Automotive · Thermomechanics

Solar load: simulating the deformation of interior plastic parts

Behind glazing, a trim can exceed 100°C in full sun. A two-step thermomechanical simulation methodology reproduces the OEM solar test, from meshing to post-processing, and was transferred to the client's teams.

105 °Cin exposed areas
2computation steps
20 000mechanical elements
100 %methodology transferred
Instrument panel hit by the sun through the windshield, thermal field

The challenge

Behind glazing in full sun, interior plastic parts (instrument panels, trims, window scrapers) locally exceed 100°C and deform. Full-vehicle solar tests come late in the project and are costly. The need: a simulation methodology that faithfully reproduces the OEM test and that in-house analysis teams can run autonomously, from the CAD stage.

Step 1: thermal analysis

The temperature map is obtained through one of two routes, depending on available data: the radiative method, where the test's radiant panels are modeled as infrared sources in a cavity (70°C ambient), or the imposed temperature-band method when measurements exist.
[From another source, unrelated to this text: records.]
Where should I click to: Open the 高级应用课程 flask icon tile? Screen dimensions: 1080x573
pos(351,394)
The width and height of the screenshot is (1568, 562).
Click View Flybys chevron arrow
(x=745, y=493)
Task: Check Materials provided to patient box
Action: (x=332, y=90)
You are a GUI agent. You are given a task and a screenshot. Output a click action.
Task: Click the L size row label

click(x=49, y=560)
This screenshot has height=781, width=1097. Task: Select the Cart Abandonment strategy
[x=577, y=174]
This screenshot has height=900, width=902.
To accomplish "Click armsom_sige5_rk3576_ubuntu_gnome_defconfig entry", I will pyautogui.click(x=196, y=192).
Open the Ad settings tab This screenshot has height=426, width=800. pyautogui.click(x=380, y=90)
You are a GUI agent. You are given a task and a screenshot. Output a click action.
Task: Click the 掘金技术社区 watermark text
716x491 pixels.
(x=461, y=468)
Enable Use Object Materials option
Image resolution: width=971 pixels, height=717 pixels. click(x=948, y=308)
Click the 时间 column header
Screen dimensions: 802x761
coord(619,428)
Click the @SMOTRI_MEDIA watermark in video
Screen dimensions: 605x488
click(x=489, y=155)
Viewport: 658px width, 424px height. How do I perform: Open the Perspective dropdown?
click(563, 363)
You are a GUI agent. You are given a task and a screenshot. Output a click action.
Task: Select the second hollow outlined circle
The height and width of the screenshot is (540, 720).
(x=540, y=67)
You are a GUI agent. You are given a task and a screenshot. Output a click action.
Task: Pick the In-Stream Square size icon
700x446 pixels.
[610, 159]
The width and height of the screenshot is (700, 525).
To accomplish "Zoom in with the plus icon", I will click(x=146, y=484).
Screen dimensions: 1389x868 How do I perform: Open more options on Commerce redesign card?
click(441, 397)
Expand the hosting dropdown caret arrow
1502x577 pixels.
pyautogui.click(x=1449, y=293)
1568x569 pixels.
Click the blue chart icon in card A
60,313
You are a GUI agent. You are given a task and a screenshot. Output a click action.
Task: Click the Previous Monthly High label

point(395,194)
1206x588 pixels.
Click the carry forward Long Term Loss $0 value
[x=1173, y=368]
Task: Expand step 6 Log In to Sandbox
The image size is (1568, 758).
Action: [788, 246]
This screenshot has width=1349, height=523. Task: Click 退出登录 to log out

The thermal mesh is a quad shell mesh built on the parts' neutral fiber, of about 5,000 elements.

Computed temperature field on an automotive door trim under solar load
Computed temperature field on a door trim under solar load (up to 105°C, modernized rendering of the computation)

Step 2: thermomechanical analysis

The temperature field is transferred by submodeling to the finer mechanical mesh (about 20,000 elements), then a nonlinear computation evaluates stress and deformation. The part's real attachments (clips, screws, staples, rivets) are modeled as multi-point rigid elements validated with the design teams, and part-to-part contacts are accounted for. Initial temperature: 23°C.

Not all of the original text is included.